In Detroit, we either have a City Council President, an elected Democrat and the wife of a long-tenured Democratic Congressman who has finally and completely lost her mind, going so far off the rails that she now sees conspiracy and personal persecution everywhere she looks, including the public library – OR – librarians are legitimately engaging in conspiracy and extortion.
Its almost like a fever dream. That can’t really be happening, can it? That can’t be real. I must have let the leftovers sit too long on the countertop before refrigerating them, or eaten a bad pepperoni on that pizza last night. And, friends, it only gets crazier this morning, but let’s set it up with a touch of sanity.
The Ivory Tower publishes an op-ed piece from David Brandon and Doug Rothwell, the Chairman and President of Detroit Renaissance, a group of major business players who come together to try to bring about renewal in the motor city. It’s a group of good men who seem to genuinely care about the City and about the state and they’re offering a bit of tough love for the Granholm – Cherry administration and the state legislature.
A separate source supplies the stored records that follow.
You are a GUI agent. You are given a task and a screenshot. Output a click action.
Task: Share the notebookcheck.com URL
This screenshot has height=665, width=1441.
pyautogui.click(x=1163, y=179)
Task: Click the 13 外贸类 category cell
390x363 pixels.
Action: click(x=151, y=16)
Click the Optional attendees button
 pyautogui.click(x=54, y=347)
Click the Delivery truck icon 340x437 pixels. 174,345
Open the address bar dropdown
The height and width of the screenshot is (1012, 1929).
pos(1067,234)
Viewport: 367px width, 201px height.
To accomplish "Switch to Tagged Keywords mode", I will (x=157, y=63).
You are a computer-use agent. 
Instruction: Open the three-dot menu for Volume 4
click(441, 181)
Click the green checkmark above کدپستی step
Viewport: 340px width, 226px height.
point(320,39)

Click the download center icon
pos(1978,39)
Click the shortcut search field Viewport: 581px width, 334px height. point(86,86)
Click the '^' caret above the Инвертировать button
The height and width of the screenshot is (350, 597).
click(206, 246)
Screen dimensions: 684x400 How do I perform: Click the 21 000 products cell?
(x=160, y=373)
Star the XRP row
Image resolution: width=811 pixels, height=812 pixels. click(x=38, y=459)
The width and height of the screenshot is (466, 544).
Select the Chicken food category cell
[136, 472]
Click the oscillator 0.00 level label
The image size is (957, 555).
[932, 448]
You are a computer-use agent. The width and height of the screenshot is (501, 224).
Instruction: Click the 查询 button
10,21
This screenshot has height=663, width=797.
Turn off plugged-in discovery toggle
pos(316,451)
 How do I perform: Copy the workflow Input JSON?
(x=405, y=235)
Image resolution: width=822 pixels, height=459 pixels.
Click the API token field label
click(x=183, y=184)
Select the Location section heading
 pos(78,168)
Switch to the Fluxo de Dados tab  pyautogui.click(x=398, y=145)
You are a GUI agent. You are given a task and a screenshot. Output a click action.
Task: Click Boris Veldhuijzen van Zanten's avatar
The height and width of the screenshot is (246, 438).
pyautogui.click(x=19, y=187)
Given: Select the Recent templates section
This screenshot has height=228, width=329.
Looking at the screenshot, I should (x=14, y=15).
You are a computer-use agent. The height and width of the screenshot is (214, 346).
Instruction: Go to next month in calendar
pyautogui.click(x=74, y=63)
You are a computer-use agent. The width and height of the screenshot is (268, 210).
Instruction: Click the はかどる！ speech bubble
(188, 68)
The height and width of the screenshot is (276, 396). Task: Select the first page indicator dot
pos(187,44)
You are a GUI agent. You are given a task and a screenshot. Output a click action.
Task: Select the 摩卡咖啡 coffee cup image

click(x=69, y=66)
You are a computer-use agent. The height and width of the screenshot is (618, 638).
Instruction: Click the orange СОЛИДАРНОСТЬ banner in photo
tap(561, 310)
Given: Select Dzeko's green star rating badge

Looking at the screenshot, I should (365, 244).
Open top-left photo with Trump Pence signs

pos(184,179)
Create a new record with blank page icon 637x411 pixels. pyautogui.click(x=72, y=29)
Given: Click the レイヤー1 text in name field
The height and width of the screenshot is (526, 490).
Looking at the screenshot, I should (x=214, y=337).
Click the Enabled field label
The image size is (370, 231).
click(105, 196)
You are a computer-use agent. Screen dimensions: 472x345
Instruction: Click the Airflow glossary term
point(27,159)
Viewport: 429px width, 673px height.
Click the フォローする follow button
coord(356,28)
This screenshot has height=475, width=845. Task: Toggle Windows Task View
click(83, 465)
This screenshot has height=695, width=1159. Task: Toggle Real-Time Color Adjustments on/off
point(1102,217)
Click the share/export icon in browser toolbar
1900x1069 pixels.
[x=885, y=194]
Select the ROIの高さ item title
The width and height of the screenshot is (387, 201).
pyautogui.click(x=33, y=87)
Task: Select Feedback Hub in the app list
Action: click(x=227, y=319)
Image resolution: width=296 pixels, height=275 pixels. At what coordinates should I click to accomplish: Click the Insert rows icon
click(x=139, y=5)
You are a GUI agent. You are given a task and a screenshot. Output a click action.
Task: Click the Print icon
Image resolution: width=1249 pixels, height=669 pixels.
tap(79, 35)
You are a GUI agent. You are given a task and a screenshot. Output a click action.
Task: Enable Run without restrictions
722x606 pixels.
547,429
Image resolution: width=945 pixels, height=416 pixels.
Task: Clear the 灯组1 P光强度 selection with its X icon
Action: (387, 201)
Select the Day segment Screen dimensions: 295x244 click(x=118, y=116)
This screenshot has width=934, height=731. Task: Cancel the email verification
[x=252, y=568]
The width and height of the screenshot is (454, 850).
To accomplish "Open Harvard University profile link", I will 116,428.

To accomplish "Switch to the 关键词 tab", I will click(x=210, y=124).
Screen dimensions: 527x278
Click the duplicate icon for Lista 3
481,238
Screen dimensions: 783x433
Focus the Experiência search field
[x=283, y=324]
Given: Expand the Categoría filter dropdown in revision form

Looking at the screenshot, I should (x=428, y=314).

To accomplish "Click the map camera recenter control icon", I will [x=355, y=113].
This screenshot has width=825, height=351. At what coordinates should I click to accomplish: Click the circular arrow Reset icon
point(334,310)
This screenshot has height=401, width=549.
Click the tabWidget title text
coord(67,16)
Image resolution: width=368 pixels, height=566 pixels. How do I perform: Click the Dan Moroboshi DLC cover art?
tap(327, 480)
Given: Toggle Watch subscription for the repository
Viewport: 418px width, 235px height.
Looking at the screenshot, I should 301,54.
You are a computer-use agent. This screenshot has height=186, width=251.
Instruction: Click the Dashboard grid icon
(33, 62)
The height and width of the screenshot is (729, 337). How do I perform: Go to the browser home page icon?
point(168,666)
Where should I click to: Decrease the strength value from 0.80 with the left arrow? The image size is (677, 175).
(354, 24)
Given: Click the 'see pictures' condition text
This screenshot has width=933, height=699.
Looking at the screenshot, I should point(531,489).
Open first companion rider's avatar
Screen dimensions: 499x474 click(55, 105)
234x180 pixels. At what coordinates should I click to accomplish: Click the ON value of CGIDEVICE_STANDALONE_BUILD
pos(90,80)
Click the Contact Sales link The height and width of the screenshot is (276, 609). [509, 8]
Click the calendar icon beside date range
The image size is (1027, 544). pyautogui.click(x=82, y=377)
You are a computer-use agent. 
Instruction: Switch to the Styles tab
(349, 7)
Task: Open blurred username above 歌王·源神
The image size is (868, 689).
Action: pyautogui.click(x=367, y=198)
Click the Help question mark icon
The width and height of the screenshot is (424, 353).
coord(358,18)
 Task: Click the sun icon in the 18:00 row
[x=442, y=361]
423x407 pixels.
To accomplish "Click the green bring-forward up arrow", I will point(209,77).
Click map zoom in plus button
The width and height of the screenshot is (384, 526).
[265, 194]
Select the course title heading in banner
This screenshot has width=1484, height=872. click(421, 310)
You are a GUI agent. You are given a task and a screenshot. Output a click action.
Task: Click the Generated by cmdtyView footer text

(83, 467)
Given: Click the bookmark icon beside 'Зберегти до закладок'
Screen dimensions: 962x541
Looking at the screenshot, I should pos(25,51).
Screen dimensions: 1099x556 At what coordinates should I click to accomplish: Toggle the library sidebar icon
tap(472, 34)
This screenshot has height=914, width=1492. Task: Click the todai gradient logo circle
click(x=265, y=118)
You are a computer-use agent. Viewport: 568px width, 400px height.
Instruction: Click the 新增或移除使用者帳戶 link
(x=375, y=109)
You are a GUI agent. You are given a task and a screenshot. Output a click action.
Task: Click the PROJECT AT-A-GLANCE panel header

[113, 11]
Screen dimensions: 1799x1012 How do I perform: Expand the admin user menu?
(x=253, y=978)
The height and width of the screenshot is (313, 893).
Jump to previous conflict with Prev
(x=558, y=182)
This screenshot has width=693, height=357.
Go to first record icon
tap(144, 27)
Earlier this year, a statewide poll of Michigan voters commissioned by Detroit Renaissance revealed that 77% want to see meaningful reforms and/or spending reduced versus only 6% who are willing to raise taxes. More recently, Detroit Renaissance commissioned a benchmarking study that assessed Michigan’s competitiveness against its peers and found that our cost of doing business is not competitive, due largely to higher-than-average business, personal and local taxes.
Yet we have no ability to correct this problem unless we enact serious reforms.
There are immediate steps the state can take before year’s end to put us back on track. This is not all that needs to be done, but would serve as a good down payment for more serious state reforms that need to occur in 2009.
A few of the reforms they’re suggesting, immediately, include serious Michigan Business Tax relief for job makers, reforms in the Department of Corrections to the tune of $100 million a year and a brand new budgeting and review process based on two year cycles, not one, to help keep elected officials a little more focused on the long-term.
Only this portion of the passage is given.